The DoD CC SRG in one paragraph
The DoD Cloud Computing Security Requirements Guide (CC SRG) is the DoD's overlay on top of FedRAMP. It defines Impact Levels 2 through 6 based on data sensitivity: IL2 for public-facing DoD data, IL4 for CUI, IL5 for mission-critical CUI and unclassified National Security Systems, and IL6 for SECRET-classified workloads. Each level adds DoD-specific requirements on top of the FedRAMP baseline — and the deltas are narrower technically than operationally. The assessment of intent is run by a DoD 3PAO; the authorization is issued by DISA as a Provisional Authorization that DoD components then adopt.
IL4 vs IL5 — what actually changes
The control-baseline delta from IL4 to IL5 is narrow. What changes is the evidence bar and the operational discipline behind the controls.
IL5 adds explicitly: - US-citizen operator verification — anyone with privileged access to the authorization boundary must be a US citizen. The HR-to-IdP integration evidence is the hard part, not the policy. - FIPS 140-validated cryptography at every boundary — not "FIPS-compliant," not "uses approved algorithms," but CMVP-validated modules on the active validation list. - Deeper supply-chain evidence — SBOMs, dependency provenance, update integrity, third-party assessment artifacts. - Stricter continuous monitoring — monthly cadence that withstands sustained assessor scrutiny over multiple review cycles.
IL5 assessments routinely extend by 30–60 days when any one of these is underestimated. We plan explicitly around each.
IL6 and the classified tier
IL6 sits above IL4 and IL5 on the CC SRG scale and covers SECRET-classified workloads. Running at IL6 requires classified-region infrastructure (AWS Secret Region, Azure Government Secret), personnel clearances, dedicated facility clearances, and a fundamentally different operational model from IL4/IL5.
Few commercial CSPs pursue IL6 directly; most get there through a progression from IL5 plus classified-customer pull. When IL6 is the target, the engagement is as much about the program security and classified-network integration as it is about cloud configuration — which is where our classified-networks practice and our cloud practice converge.
Who needs DoD CC SRG authorization?
Any cloud service provider with a DoD customer that handles DoD CUI (IL4), mission-critical CUI or unclassified NSS (IL5), or classified data (IL6). CSPs that start with a federal-civilian FedRAMP authorization often discover a DoD opportunity requires the CC SRG overlay — not a replacement for FedRAMP, an additional layer.
Typical customer-driven triggers: a DoD program office expressing interest, a prime contractor flowing down a cloud-hosted CUI requirement, or a DoD component mandate to move a workload from an on-premise system to a cloud service.
Why Fortinetics for DoD IL authorizations
We understand the delta from FedRAMP. We have run CSPs from clean FedRAMP Moderate ATO to IL4 PA and from IL4 to IL5 repeatedly. The delta — US-citizen operators, FIPS 140 boundary discipline, DISA PA review cycle management — is where engagements slip. We plan around each specifically, not generically.

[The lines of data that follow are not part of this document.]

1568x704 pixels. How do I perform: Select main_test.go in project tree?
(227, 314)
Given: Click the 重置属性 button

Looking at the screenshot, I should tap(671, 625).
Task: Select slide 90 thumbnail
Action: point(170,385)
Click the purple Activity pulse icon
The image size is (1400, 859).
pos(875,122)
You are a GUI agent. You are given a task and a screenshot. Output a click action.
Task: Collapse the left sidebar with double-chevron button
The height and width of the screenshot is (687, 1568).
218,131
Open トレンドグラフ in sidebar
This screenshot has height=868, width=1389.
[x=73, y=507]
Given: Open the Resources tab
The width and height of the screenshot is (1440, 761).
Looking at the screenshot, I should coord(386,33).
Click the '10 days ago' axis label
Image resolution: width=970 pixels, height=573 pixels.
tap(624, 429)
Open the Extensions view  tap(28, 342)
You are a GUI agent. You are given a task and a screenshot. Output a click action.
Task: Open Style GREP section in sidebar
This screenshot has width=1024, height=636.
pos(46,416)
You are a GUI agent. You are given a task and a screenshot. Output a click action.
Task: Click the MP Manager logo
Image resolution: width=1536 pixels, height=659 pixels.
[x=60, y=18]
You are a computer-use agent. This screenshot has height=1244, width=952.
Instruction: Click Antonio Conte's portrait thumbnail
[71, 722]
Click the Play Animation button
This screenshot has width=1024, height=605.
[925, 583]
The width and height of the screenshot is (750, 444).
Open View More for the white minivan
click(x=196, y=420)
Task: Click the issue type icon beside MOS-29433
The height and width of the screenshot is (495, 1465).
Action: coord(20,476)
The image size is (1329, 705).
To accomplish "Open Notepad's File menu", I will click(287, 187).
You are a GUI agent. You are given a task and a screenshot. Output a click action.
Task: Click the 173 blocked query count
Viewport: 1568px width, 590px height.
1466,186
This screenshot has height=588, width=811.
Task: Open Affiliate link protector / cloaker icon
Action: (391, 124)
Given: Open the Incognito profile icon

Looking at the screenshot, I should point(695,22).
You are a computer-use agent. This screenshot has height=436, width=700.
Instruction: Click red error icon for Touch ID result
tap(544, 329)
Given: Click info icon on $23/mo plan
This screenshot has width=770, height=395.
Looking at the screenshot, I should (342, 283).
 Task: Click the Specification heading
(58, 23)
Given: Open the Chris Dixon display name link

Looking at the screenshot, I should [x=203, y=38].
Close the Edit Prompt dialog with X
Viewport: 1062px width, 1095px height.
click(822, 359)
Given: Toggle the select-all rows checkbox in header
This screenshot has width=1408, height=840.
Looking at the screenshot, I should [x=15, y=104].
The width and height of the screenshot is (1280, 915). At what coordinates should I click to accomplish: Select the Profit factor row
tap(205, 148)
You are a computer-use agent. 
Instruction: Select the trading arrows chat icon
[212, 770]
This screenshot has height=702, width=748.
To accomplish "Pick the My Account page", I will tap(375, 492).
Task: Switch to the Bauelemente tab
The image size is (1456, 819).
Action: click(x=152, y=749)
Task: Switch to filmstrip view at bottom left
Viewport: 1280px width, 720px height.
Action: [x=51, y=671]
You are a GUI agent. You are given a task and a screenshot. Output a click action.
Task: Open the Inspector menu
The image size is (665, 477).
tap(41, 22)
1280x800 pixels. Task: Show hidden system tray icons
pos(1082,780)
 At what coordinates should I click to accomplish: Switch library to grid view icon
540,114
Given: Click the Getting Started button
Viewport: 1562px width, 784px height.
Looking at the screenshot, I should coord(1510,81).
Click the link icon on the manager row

We work where commercial clouds end. Our classified-networks practice handles the IL5/IL6 boundary — the transition from commercial cloud infrastructure to the classified tier. Few compliance firms operate credibly at both ends of this spectrum.
Parallel framework execution. Many CSPs targeting IL4/IL5 also need CMMC Level 2 (as the contractor), FedRAMP Moderate or High (as the cloud service), and sometimes SOC 2 for commercial customers. Running these in parallel with shared controls and a shared evidence pipeline is the only way to keep the program costs manageable.